Furthermore, the time for the complete scoring of the test set is stopped and used for calculating the metric latency_per_sentence
, which is the time
the scoring model needs per individual sentence for both the feature extraction and binary classification.
The model together with its metrics and parameters is then pushed to mlflow, where different versions can be compared to each other. It should be noted that the test set should be kept constant in order to not distort a comparison between different model versions.
It is very important to receive user feedback on the model predictions. This helps to monitor if the model is performing on real-world tasks as expected from the training and test results and thus indicating for example if a potential data drift is occurring. User feedback is also very valuable because it acts as new real training data. To be able to use this feedback the UI is designed to let the user quickly and easily provide feedback if the recommendation was a valid synonym or not.
The feedback is then stored inside a SQLite DB on the kubernetes cluster. Before each new training, the current feedback gets added to the training data and the newly trained model gets pushed to the MLFlow registry with all parameters from training and all metrics from testing. If the new model performs better than the old one, it is tagged for production and triggers a rebuild of the API.
The project is structured into 6 folders:
Folder | |
---|---|
./api | contains the API |
./web | contains the frontend |
./datasets | contains datasets loaded with dvc |
./datasets-utils | utilites for simple generaion of new training data |
./.kube | kubernetes configurations |
./.dvc | dvc config and cache |
Local direct:
cd ./api
python3 -m venv venv
source venv/bin/activate
pip install -r requirements.txt
pip install -r requirements-cuda.txt
uvicorn main:app --reload
Local container:
cd ./api
docker build --tag csr-api .
docker run -p 80:80 csr-api
The script api/fetch_mlflow.py
fetches the current "production" model from mlflow. It is used during the docker build process and added to the docker container.

+++

Reproduce the project description in full, word for word. The data that comes next is separate from the project description.

> **SOURCE DATA**:

+++

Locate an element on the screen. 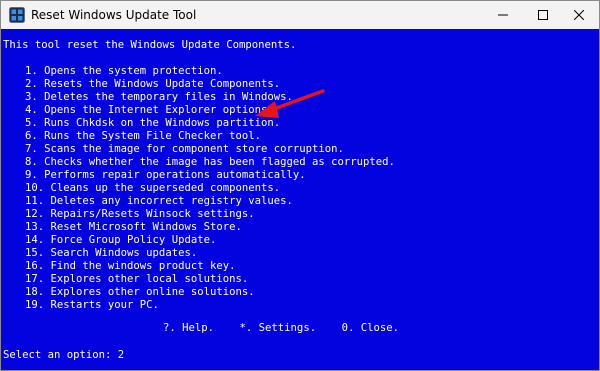 This screenshot has height=371, width=600. annotation-arrow-icon is located at coordinates (290, 104).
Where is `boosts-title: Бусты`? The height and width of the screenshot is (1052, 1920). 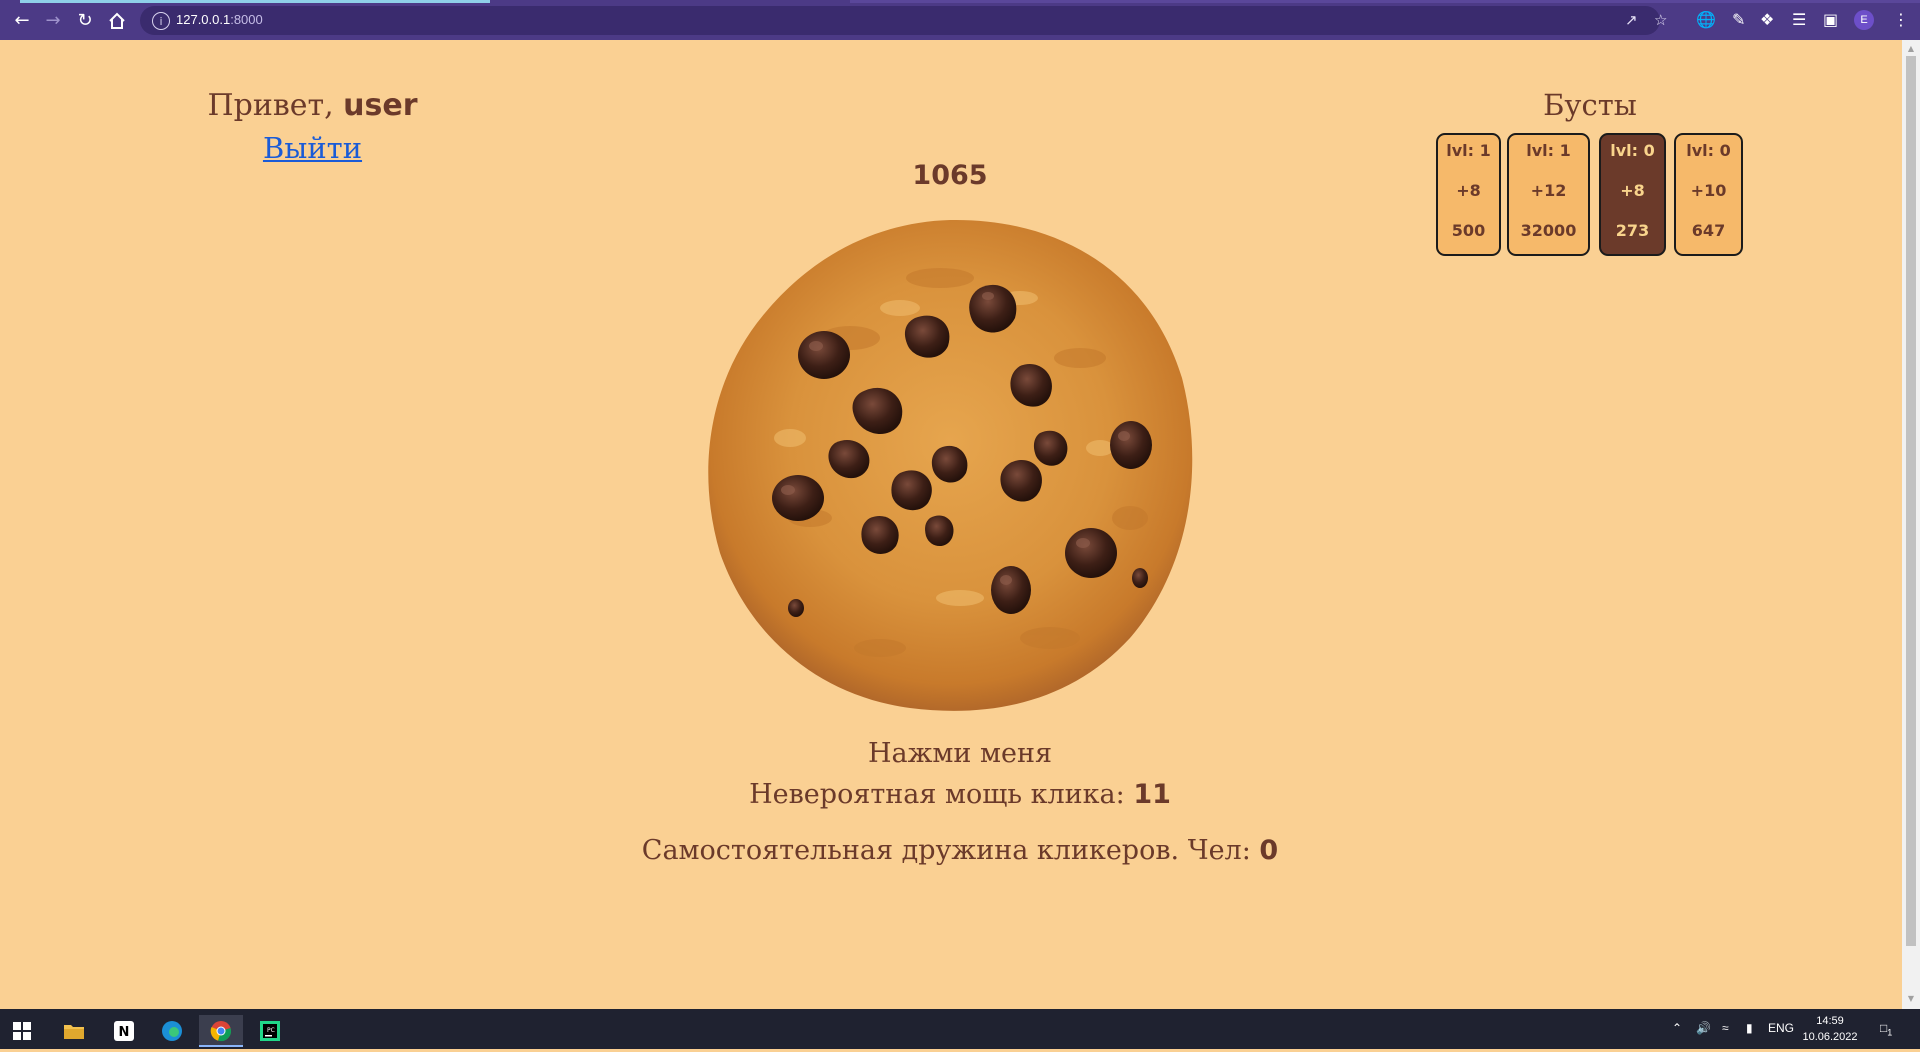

+++

> **RESPONSE TO THIS EXERCISE**:
Furthermore, the time for the complete scoring of the test set is stopped and used for calculating the metric latency_per_sentence
, which is the time
the scoring model needs per individual sentence for both the feature extraction and binary classification.
The model together with its metrics and parameters is then pushed to mlflow, where different versions can be compared to each other. It should be noted that the test set should be kept constant in order to not distort a comparison between different model versions.
It is very important to receive user feedback on the model predictions. This helps to monitor if the model is performing on real-world tasks as expected from the training and test results and thus indicating for example if a potential data drift is occurring. User feedback is also very valuable because it acts as new real training data. To be able to use this feedback the UI is designed to let the user quickly and easily provide feedback if the recommendation was a valid synonym or not.
The feedback is then stored inside a SQLite DB on the kubernetes cluster. Before each new training, the current feedback gets added to the training data and the newly trained model gets pushed to the MLFlow registry with all parameters from training and all metrics from testing. If the new model performs better than the old one, it is tagged for production and triggers a rebuild of the API.
The project is structured into 6 folders:
Folder | |
---|---|
./api | contains the API |
./web | contains the frontend |
./datasets | contains datasets loaded with dvc |
./datasets-utils | utilites for simple generaion of new training data |
./.kube | kubernetes configurations |
./.dvc | dvc config and cache |
Local direct:
cd ./api
python3 -m venv venv
source venv/bin/activate
pip install -r requirements.txt
pip install -r requirements-cuda.txt
uvicorn main:app --reload
Local container:
cd ./api
docker build --tag csr-api .
docker run -p 80:80 csr-api
The script api/fetch_mlflow.py
fetches the current "production" model from mlflow. It is used during the docker build process and added to the docker container.